He's got a point. (On Monday, a bankruptcy judge approved the sale of Freedom Communications, the owner of the Register and the Riverside Press-Enterprise, to Digital First Media. That decision came after U.S. District Judge Andre Birotte issued an injunction against Tribune's bid on Friday, effectively killing the bid.)

This isn't the first time the Department of Justice has been accused of misreading the influence of new technologies in publishing. In 2012, the DOJ sued Apple and six book publishers for colluding to fix ebook prices. Many in the publishing industry thought the agency had picked exactly the wrong targets: The publishers had desperately sought a way to break the near monopoly in ebooks held by Amazon, which had attained 90% of the market by systematically selling ebooks below cost — in fact, at least one publisher had pleaded with the DOJ to file suit against Amazon. Apple's offer to let the publishers set their own prices (within limits) on its iBookstore was a lifeline, they argued. They lost.

The danger in these cases is that the DOJ's focus on promoting lower prices for newspaper readers and advertising or for ebooks could undermine the business models of publishers already eroded by technology. That could mean less news and fewer books. As media analyst Ken Doctor put it recently, "newspaper readers are today likely only to see their news coverage further diminished as likely collateral damage of DOJ’s attempt to represent the citizenry."
+--
■ Exercise a ■
Rewrite the records starting at the line containing "How do I perform: Open" and ending at the line containing "pyautogui.click(x=183, y=48)", replacing "dropdown" with "drop-down list" and keeping everything else unchanged.
The text above and the records that follow come from unrelated sources.

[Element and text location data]
+--
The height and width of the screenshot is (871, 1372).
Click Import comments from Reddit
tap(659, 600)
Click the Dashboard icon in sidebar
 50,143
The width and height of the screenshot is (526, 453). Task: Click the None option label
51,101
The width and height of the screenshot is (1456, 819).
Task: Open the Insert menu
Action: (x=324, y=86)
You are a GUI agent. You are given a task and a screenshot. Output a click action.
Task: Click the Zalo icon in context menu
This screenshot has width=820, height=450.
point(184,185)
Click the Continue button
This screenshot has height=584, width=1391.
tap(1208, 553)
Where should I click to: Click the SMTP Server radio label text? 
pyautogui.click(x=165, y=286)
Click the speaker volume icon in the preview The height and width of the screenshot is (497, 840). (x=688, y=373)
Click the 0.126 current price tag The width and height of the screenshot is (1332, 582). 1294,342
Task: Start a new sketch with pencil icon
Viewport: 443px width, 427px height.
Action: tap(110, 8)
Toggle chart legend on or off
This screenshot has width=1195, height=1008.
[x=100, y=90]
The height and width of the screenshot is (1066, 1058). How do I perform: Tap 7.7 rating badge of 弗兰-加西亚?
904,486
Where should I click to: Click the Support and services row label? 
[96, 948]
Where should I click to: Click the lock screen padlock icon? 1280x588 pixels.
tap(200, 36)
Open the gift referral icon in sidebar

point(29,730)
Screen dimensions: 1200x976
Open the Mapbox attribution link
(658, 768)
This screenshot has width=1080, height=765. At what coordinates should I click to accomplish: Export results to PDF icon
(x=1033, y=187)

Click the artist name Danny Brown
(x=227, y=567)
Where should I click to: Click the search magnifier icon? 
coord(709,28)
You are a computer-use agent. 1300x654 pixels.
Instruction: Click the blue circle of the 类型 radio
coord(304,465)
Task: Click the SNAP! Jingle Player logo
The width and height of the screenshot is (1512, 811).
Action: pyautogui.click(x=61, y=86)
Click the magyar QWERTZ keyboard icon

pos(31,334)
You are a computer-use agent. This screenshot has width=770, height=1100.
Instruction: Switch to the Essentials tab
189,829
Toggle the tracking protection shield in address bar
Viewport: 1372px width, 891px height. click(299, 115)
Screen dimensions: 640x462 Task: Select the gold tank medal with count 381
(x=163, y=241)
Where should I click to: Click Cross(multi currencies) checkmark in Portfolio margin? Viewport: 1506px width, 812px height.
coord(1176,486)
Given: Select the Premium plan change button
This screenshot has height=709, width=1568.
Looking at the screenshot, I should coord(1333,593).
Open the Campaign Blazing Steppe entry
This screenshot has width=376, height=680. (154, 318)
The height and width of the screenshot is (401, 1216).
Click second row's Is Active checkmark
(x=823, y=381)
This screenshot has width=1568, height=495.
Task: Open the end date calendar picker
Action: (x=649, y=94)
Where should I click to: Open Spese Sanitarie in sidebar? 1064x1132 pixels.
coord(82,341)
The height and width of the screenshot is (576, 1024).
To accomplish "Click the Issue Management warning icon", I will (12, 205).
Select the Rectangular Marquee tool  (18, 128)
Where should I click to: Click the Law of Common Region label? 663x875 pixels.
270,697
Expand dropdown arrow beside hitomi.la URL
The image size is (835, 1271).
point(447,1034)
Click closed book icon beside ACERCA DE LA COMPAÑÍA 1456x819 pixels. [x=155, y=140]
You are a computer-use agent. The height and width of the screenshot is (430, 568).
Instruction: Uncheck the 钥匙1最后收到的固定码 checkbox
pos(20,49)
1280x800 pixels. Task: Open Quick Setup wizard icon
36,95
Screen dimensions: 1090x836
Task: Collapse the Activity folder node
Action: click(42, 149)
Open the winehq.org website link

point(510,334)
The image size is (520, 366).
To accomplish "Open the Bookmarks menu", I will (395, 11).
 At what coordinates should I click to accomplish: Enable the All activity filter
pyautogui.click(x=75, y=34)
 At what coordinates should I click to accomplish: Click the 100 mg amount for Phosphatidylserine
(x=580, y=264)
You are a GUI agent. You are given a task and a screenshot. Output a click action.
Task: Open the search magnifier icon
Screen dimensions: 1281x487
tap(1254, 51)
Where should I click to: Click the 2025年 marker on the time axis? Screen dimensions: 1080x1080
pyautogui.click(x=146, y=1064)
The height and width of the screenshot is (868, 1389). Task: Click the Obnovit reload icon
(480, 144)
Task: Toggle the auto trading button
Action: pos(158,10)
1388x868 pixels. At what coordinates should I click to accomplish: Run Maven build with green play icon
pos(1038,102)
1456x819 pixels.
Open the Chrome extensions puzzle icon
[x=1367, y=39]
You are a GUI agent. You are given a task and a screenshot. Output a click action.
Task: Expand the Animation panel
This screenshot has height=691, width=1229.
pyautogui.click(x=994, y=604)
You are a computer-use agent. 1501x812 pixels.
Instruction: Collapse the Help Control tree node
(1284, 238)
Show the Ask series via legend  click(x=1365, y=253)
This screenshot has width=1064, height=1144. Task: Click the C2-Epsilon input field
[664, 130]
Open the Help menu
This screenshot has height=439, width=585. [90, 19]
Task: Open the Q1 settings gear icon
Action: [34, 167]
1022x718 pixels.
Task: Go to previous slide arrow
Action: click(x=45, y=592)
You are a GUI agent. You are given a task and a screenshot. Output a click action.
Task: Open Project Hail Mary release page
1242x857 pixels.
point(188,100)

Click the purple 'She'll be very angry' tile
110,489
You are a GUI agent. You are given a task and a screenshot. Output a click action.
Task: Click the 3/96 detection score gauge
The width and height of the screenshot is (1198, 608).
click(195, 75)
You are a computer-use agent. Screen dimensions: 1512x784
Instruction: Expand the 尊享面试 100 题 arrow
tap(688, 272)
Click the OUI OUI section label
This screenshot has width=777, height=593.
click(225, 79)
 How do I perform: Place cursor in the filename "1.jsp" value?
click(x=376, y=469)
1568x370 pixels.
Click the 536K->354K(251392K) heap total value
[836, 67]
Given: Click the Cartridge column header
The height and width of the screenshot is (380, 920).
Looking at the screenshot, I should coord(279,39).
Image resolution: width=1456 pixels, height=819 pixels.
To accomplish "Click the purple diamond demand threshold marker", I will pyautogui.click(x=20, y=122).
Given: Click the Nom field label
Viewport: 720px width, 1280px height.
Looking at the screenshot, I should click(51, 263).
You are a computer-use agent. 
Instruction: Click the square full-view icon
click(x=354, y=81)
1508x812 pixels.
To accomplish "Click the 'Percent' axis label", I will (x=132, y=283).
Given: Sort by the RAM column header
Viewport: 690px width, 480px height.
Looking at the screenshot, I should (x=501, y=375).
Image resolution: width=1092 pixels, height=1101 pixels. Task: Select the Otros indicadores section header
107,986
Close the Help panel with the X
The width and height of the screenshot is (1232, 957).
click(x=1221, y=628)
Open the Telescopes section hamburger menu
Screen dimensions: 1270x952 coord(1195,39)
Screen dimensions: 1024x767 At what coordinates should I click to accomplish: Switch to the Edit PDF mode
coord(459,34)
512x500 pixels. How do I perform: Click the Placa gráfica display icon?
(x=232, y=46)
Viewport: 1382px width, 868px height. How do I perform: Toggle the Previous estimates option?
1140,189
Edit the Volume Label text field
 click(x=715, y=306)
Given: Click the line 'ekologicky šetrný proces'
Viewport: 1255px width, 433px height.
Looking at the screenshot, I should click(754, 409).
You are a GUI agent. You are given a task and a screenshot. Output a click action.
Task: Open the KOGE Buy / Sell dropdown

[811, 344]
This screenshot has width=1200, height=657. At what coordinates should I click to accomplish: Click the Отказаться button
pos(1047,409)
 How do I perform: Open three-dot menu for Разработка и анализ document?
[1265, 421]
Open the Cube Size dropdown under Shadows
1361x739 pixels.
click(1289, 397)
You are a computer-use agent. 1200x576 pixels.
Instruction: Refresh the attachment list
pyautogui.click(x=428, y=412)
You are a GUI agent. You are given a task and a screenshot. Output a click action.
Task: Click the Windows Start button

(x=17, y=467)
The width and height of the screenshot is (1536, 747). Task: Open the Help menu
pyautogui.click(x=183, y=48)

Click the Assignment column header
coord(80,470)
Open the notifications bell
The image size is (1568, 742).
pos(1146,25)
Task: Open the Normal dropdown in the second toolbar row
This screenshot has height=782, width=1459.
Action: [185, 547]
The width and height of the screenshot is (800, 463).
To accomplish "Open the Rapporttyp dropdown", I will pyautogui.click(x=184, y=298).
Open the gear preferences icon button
+--
■ Exercise b ■
According to the excerpt on the Justice Department and publishing, to which company did a bankruptcy judge approve the sale of Freedom Communications?

■ Finished answer a ■
 How do I perform: Open three-dot menu for Разработка и анализ document?
[1265, 421]
Open the Cube Size drop-down list under Shadows
1361x739 pixels.
click(1289, 397)
You are a computer-use agent. 1200x576 pixels.
Instruction: Refresh the attachment list
pyautogui.click(x=428, y=412)
You are a GUI agent. You are given a task and a screenshot. Output a click action.
Task: Click the Windows Start button

(x=17, y=467)
The width and height of the screenshot is (1536, 747). Task: Open the Help menu
pyautogui.click(x=183, y=48)

■ Finished answer b ■
Digital First Media